= STATED PROBLEM =
Rewrite the records starting at the line containing "This screenshot has width=490, height=732." and ending at the end of the records, replacing "info circle icon" with "question mark icon" and changing nothing else. Leave the pictures out of your answer.

= STORED RECORDS =
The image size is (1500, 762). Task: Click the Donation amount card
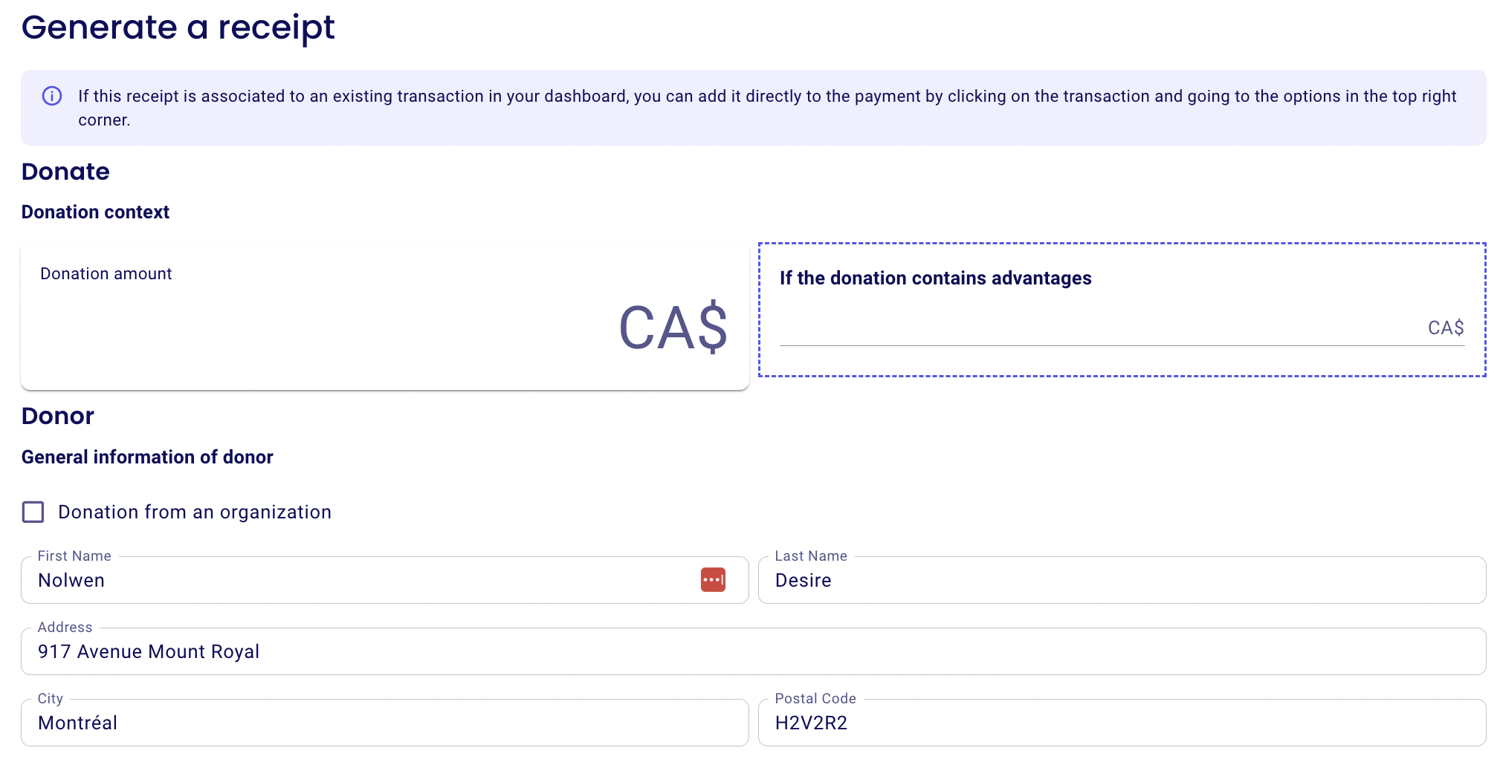point(385,315)
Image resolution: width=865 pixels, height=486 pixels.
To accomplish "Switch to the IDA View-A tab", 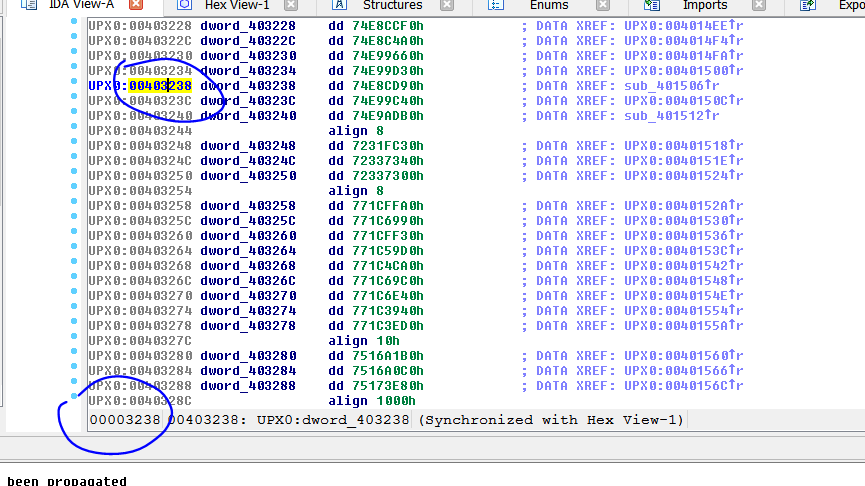I will coord(82,6).
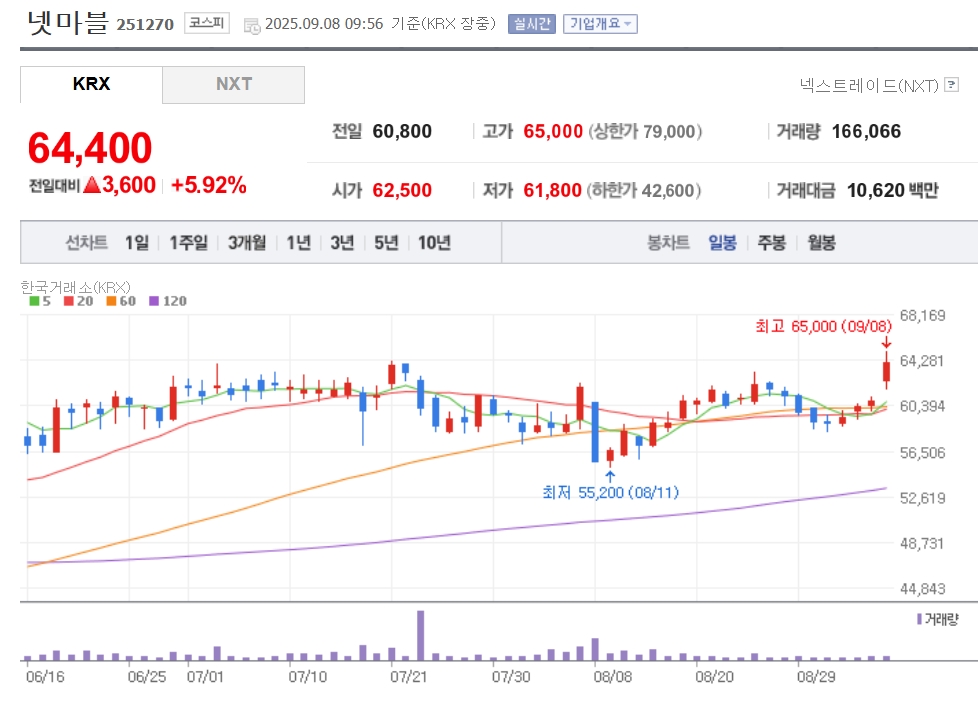Viewport: 978px width, 705px height.
Task: Click the red up-triangle price change icon
Action: click(92, 185)
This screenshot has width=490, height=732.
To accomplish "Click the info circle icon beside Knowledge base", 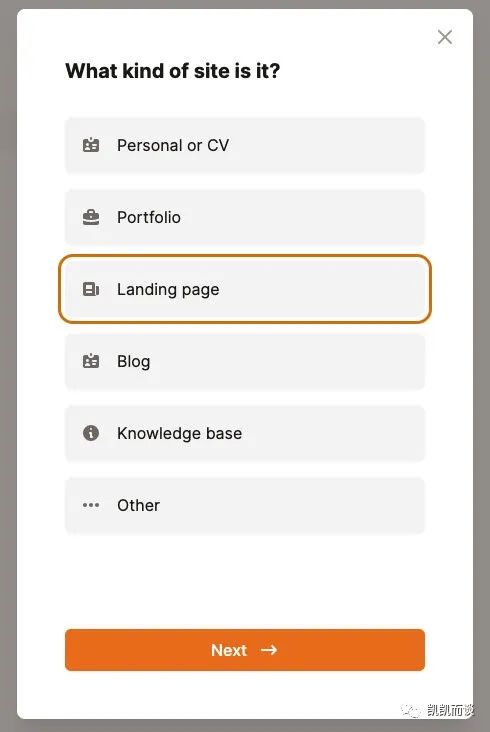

= REPLY =
This screenshot has width=490, height=732.
To accomplish "Click the question mark icon beside Knowledge base", 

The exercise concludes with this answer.